The School of Money, First Grade

This post is an experiment, and not meant to be definitive. If you have any comments to improve it, leave a comment, or email me.  Thanks.

The School of Money

Most books dealing with money tend to be too advanced for average people.  If you’ve read me long enough, you know that I am pretty conservative with my finances.  That conservatism has generally worked well for me, my family, and the church that I help lead.  It’s possible this post could lead to a series of posts; let me know what you think.

First Grade — Preparing to Work

It could be our culture.  It could be the way that public schools are organized.  My guess is that parents don’t talk about it much, and think that it will happen easily.  The transition of children learning to eventually applying their learning to work is a difficult thing in a world where there are many things to do, and not enough practicality involved in education.

Part of the problem is not having or developing an attitude of service.  There is no shame in helping others.  In one sense, compensation derives from how many people you help, times how valuable your contribution to that good or service is.

So, rather than “following your bliss,” the best work comes from enabling the bliss of others.  It is rare that anyone will pay you for doing what you enjoy, and only that.  Most work involves some things that are disagreeable.  It’s important to look for the good that you can do in the midst of difficulty.  Sometimes that greatest value comes from finding a new way to deal with difficulties, and making processes more productive as a result.

Somewhere around age 15, young people need to see what areas in the economy need talent, and what sort of skills are needed.  In addition to specific skills, remember that in much of life mathematical reasoning, verbal skills, and genuine curiosity for solving problems will apply to a wide number of situations.  Remember, the economy will be different 20 years from now in ways that we do not presently fathom.  Being able to think creatively and critically, and being able to express it well in oral and written ways will never go out of fashion. (As an aside, that is one of the criticisms I hear in the local money management community.  Young people come out of college, but cannot express themselves well in writing.)

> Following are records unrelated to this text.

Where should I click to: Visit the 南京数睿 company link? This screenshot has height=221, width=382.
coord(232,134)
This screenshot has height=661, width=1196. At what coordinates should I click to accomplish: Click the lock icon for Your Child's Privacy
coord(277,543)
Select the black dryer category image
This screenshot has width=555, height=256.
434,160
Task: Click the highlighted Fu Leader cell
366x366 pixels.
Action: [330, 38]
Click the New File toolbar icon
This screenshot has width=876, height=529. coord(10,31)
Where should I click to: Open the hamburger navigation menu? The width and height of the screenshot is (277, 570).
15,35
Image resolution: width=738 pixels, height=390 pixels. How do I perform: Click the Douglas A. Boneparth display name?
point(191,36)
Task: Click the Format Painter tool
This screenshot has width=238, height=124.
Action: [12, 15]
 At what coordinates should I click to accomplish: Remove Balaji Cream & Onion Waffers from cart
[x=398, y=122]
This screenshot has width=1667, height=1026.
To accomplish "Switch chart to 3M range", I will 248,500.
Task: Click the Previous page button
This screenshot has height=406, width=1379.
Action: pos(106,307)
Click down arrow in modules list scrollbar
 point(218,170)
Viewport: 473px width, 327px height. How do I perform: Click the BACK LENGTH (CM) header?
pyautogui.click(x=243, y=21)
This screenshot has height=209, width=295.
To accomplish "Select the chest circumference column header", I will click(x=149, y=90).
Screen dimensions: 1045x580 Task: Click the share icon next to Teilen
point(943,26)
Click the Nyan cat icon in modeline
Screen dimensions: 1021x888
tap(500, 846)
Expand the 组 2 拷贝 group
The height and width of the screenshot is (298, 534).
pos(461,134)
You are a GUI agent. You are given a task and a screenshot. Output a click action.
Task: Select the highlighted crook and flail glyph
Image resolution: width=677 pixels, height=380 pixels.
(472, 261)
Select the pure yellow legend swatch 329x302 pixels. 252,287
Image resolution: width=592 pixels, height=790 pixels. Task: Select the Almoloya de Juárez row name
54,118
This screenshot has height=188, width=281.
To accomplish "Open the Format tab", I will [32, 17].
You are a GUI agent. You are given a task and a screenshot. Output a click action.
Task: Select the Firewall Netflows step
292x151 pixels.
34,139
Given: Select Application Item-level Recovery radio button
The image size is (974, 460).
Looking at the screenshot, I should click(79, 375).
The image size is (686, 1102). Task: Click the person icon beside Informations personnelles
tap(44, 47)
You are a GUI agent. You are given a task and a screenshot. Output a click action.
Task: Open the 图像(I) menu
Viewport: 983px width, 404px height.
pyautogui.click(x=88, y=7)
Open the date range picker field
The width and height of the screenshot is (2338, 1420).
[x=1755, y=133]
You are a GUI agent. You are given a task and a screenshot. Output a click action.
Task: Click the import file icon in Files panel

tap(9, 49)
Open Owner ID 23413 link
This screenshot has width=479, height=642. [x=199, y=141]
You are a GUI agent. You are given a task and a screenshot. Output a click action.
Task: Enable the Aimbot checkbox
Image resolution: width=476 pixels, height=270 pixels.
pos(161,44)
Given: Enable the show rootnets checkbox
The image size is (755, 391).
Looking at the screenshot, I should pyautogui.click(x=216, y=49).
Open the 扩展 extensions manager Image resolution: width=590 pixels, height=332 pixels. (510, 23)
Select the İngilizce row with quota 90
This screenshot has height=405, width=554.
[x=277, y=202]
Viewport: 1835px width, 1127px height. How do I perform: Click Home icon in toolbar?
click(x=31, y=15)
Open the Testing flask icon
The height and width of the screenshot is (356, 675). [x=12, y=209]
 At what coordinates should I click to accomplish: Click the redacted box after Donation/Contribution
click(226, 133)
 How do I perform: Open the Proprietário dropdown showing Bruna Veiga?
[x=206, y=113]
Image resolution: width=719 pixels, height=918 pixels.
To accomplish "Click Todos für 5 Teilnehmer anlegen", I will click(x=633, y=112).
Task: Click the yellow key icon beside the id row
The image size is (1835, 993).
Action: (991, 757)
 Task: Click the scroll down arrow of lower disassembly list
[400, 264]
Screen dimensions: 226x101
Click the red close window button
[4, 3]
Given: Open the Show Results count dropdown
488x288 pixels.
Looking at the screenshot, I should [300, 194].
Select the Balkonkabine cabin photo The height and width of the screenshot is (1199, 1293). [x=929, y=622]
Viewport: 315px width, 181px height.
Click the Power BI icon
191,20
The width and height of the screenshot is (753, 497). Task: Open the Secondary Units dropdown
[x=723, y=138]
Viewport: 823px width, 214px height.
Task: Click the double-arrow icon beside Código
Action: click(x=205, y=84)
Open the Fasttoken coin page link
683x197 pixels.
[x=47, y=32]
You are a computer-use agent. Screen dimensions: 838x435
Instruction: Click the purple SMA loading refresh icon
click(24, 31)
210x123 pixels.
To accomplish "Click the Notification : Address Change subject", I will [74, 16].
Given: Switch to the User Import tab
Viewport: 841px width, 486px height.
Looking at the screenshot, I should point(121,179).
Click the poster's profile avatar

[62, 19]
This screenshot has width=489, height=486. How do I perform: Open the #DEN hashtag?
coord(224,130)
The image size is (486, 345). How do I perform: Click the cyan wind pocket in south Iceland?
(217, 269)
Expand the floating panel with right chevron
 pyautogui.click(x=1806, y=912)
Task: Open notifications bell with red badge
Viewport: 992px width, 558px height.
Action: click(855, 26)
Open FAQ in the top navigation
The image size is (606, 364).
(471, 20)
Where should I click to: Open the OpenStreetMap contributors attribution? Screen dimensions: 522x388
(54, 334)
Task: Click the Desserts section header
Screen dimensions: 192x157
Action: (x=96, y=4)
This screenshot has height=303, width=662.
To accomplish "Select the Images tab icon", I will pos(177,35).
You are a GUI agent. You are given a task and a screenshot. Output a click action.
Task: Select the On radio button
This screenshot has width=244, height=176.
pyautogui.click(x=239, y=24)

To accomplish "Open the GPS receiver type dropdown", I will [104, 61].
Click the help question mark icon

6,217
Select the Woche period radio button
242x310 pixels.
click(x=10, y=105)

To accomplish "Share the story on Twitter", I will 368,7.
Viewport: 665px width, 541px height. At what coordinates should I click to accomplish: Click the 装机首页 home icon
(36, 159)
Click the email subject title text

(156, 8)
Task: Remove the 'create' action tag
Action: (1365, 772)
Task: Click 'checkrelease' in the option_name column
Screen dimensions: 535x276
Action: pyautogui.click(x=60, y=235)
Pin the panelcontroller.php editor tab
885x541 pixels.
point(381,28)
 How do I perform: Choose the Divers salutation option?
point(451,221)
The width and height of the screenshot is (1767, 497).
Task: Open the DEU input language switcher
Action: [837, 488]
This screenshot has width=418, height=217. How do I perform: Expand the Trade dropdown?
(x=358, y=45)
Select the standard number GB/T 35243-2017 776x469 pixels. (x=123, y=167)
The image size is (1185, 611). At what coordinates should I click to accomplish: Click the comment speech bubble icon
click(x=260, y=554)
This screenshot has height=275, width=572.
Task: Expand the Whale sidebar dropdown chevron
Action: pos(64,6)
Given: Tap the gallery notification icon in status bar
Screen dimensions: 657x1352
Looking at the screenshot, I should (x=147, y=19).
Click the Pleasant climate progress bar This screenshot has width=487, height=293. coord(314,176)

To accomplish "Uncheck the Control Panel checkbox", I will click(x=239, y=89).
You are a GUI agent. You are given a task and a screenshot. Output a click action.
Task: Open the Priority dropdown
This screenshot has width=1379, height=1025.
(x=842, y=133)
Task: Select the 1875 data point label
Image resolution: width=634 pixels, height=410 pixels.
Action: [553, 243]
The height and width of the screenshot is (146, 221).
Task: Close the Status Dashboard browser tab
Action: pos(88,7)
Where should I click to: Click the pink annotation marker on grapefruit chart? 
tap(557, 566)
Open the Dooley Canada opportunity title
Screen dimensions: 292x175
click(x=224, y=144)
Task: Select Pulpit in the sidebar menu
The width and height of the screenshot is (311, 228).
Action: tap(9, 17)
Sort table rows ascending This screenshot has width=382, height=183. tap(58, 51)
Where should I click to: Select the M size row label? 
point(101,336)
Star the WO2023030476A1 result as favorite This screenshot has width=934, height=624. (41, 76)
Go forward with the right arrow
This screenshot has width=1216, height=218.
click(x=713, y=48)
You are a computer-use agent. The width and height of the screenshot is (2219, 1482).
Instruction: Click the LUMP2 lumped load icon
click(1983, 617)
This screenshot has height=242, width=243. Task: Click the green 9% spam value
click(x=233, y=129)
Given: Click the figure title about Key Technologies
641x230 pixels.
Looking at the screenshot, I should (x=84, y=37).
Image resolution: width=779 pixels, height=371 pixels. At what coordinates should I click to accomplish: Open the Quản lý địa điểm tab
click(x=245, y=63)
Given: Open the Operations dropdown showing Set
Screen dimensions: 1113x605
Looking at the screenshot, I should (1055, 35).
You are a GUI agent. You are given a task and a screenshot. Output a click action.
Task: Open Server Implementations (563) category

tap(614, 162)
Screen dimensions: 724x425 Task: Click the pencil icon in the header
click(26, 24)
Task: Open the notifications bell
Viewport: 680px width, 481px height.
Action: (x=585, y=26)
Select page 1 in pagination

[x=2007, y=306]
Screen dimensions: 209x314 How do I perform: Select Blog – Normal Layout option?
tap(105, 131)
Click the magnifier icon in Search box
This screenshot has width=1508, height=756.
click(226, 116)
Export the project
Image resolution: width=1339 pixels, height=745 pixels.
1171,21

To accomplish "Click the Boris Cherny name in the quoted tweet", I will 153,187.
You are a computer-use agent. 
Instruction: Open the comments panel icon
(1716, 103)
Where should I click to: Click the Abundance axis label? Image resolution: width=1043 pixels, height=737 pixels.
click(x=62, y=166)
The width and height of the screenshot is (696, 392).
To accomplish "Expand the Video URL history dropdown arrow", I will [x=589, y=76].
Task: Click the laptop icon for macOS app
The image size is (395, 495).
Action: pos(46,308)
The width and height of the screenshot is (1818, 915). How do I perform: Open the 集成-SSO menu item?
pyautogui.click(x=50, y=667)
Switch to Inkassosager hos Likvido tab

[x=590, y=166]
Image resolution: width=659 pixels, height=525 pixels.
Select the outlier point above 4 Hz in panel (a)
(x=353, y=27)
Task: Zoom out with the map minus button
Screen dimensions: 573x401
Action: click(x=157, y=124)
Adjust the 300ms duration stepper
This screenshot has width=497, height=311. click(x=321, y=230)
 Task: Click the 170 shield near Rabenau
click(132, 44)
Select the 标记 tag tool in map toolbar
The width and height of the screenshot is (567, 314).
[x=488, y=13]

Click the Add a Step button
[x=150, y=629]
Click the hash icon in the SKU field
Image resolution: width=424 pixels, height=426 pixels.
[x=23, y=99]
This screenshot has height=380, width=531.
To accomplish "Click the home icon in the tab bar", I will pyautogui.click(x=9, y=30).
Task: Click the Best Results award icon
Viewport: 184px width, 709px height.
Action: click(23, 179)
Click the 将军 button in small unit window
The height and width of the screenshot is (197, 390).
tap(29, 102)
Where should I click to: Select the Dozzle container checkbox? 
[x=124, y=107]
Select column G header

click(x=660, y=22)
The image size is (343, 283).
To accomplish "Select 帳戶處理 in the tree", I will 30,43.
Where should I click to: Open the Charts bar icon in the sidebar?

Informational interviewing at younger ages could be useful.  Even at older ages, when you get the chance to ask business owners or managers questions, ask them what are the biggest problems that they face, what keep them up at night, etc.  If nothing else, you’ll get a better perspective on what it is like to be in charge, and the headaches thereof.

Software may eliminate many jobs where analytical processes can be easily replicated by code.  Analyze any career for the threat posed by software, or, employ the software yourself to enable you to do more and better work.

You’ll need to consider whether you want to take more risk and run your own business, or less risk and work at a set of skills for someone else.  That said, you can never eliminate risk.  Most of the firms that I once worked for are out of business today, or doing business in such a way that I might not be employed by them now.  There are advantages to trying to control your own destiny, even if you fail a few times in the process.  The skills you will might come in useful if you do choose to work for someone else later.  But if you succeed, you could end up with a valuable business that helps many people — customers, employees, vendors, and of course you.  High rewards go to those who lead and structure the work of others successfully.

College is needed for many high level jobs, and sometimes a master degree or a doctorate.  In other cases, additional training at a special school or a junior college may be enough.  Even after graduation, a plethora of certification situations may present themselves.  Before entering any education situation, try to analyze whether it will genuinely pay off for you or not.  Remember, even nonprofit colleges and universities rely on students to come and pay tuition so that the schools can survive.  This is why it pays to have a range of ideas in mind of what you might like to do before going for higher education.  There is nothing worse than taking on a load of debt that is not dischargeable in bankruptcy, and having no good way to pay it off.  (Note: consider income-based repayment plans if debt is high, and income low.)

Also note that you may not find what you want to do on the first try, in addition to job obsolescence.  Sometimes the path may involve retraining.  If so, count the opportunity cost of the time and money spent.  Sometimes the best path may be indirect — get a lesser job at a firm that you might want to work for and then try to interact with those in the area that is your greater interest.  In this day and age, many employers don’t advertise positions — the only way to find out about them within a firm, or by word of mouth.  If you can show a degree of talent and diligence, greater opportunities may open up for you.

In the end, remember that your work is a means to an end of helping others, while personally benefiting in the process.  Look to the needs of others, and find a way to serve well.  In most cases, the rewards should follow.

Critical Questions

  • What human needs are not getting met?
  • Do you have an idea for a business that meets those needs?
  • Have I talked with enough different people, or read enough, to get a view of what is in demand, growing, etc.
  • What jobs pay well that don’t require college?
  • What sorts of jobs and people getting work visas for at present?
  • What education or skills do I need?  How might that change?
  • Do I have good basic reasoning skills in math, science, reading, writing, general reasoning and logic, etc?